Non seulement le Secrétariat général de l’OÉA et les pays membres ont-ils largement profité de l’aide financière et technique du Canada, mais ils ont également tiré avantage de sa réputation comme voix de la raison au cours de débats parfois incisifs et discordants au sein de notre organisation et de l’hémisphère. 

Je crois qu’il est important d'insister sur le fait que les avantages ayant découlé de l’implication du Canada au cours des 20 dernières années dans l’OÉA n’ont pas été à sens unique. En décidant de servir vraiment les intérêts de son propre hémisphère en s’engageant pleinement dans l’OÉA, le Canada a également fait avancer ses propres intérêts économiques et politiques dans les Amériques.

Tel que souligné récemment par l’ancien premier ministre Brian Mulroney, « avant tout, avec un recul de 20 ans, la leçon tirée de notre décision de joindre les rangs de l’OÉA et notre expérience à titre de membre à part entière constituent des affirmations claires de ce que nous sommes et de notre situation actuelle. De plus, cela montre comment il est possible de servir plus efficacement les intérêts des Canadiens en éclairant la politique étrangère. C’est aussi de cette façon que les valeurs prônées par le Canada peuvent être défendues partout dans l’hémisphère. Notre décision de nous joindre à l’OÉA représentait la reconnaissance d’une réalité géographique, une déclaration d’intention politique sérieuse et un engagement à servir les intérêts de notre propre hémisphère. » 
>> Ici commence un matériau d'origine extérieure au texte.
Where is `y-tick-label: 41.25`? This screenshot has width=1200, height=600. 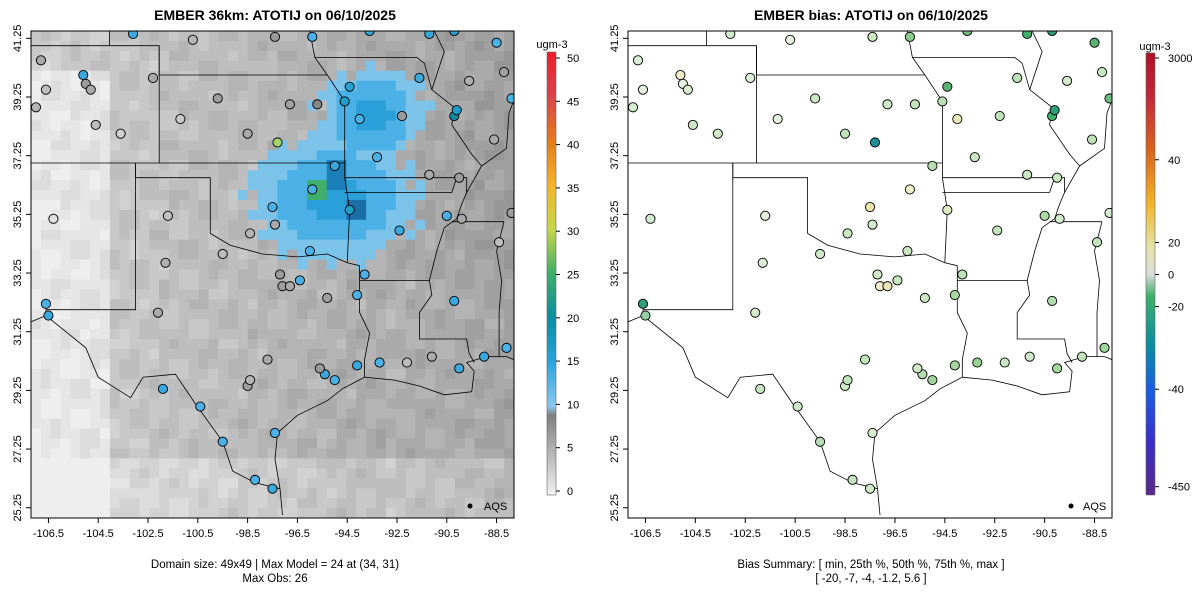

Depuis 1990, la Fondation canadienne pour les Amériques (FOCAL) a assisté le Canada dans son parcours au sein de l’OÉA et dans les Amériques, en offrant une tribune pour analyser et proposer des recommandations politiques sur les enjeux de l’hémisphère. 

FOCAL a joué un rôle prépondérant dans le développement de la stratégie d’engagement de l’OÉA auprès de la société civile en offrant une voix pragmatique pour favoriser l’inclusion des groupes de la société civile dans les discussions de l’organisation. Les suggestions constructives de la Fondation ont éclairé d'un point de vue indépendant nos délibérations. 

En plus de collaborer directement avec l’OÉA, FOCAL a oeuvré à sensibiliser les médias canadiens, les leaders d’opinion et le grand public aux enjeux dans les Amériques et au rôle joué par l’OÉA dans le renforcement des institutions démocratiques, l’établissement de mesures de sécurité, la promotion de la prospérité et de la justice pour tous et la défense des droits humains. Même si les analystes de FOCAL ont parfois critiqué les actions de l’OÉA, ils restent déterminés à appuyer cette organisation et son rôle en tant que forum pour un dialogue pacifique dans notre hémisphère. 

À titre d’exemple, FOCAL a innové en se joignant à d’autres groupes dans l’Initiative Think-tank en vue de renforcer le processus du Sommet des Amériques. Selon l’académique colombien Gabriel Murillo, cette initiative, entreprise conjointement par FOCAL, le Dialogue interaméricain et Fedesarrollo, repose sur l’idée que « le programme régional pourrait innover et tendre vers la démocratie citoyenne (…) ». Il poursuit en expliquant que « cette initiative a été mise en œuvre pour renforcer les efforts à l’échelle de l’hémisphère pour assurer la réussite du Sixième Sommet des Amériques prévu en 2012, à Cartagena en Colombie. (…) Son but principal est de contribuer à la réalisation de normes plus élevées d’efficacité et de légitimité tout au long de ce processus diplomatique multilatéral. » 

Depuis deux décennies, le gouvernement canadien et FOCAL, son partenaire dans la société civile, collaborent étroitement avec l’OÉA pour faire progresser le programme interaméricain et atteindre ainsi nos objectifs communs. 

José Miguel Insulza est Secrétaire général de l’OÉA.